START Records provided
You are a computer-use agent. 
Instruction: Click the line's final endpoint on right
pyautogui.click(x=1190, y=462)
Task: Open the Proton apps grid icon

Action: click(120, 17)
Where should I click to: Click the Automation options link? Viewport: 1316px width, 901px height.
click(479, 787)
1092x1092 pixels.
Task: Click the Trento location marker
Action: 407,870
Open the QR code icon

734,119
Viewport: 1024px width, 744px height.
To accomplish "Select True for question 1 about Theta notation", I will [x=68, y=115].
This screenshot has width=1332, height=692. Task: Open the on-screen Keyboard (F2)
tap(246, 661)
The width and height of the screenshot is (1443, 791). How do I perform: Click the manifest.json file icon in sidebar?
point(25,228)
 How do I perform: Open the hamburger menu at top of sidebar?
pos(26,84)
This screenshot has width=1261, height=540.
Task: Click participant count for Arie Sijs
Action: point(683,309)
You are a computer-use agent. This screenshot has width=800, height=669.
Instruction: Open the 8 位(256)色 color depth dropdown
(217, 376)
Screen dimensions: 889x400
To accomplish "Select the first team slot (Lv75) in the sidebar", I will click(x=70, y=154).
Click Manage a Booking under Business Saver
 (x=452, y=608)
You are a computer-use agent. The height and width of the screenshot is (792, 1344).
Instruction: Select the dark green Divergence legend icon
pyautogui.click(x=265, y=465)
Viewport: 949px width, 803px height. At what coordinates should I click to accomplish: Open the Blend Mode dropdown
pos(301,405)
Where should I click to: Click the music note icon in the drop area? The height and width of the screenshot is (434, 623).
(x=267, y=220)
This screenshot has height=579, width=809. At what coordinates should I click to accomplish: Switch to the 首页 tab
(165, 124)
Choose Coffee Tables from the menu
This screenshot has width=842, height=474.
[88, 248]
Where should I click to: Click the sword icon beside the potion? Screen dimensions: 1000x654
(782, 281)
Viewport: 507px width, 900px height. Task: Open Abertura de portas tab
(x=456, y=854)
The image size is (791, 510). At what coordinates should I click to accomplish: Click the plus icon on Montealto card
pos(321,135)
END Records provided
Put the listing into a two-column CSV with the columns request and answer, starting at the line that contains "You are a computer-use agent. The" and ending at the end of the listing. Give one row for each request, with its text and its answer each in one quoted field and every line break replaced by a space.

**Result**
request,answer
"You are a computer-use agent. The height and width of the screenshot is (792, 1344). Instruction: Select the dark green Divergence legend icon","pyautogui.click(x=265, y=465)"
"Viewport: 949px width, 803px height. At what coordinates should I click to accomplish: Open the Blend Mode dropdown","pos(301,405)"
"Where should I click to: Click the music note icon in the drop area? The height and width of the screenshot is (434, 623).","(x=267, y=220)"
"This screenshot has height=579, width=809. At what coordinates should I click to accomplish: Switch to the 首页 tab","(165, 124)"
"Choose Coffee Tables from the menu This screenshot has width=842, height=474.","[88, 248]"
"Where should I click to: Click the sword icon beside the potion? Screen dimensions: 1000x654","(782, 281)"
"Viewport: 507px width, 900px height. Task: Open Abertura de portas tab","(x=456, y=854)"
"The image size is (791, 510). At what coordinates should I click to accomplish: Click the plus icon on Montealto card","pos(321,135)"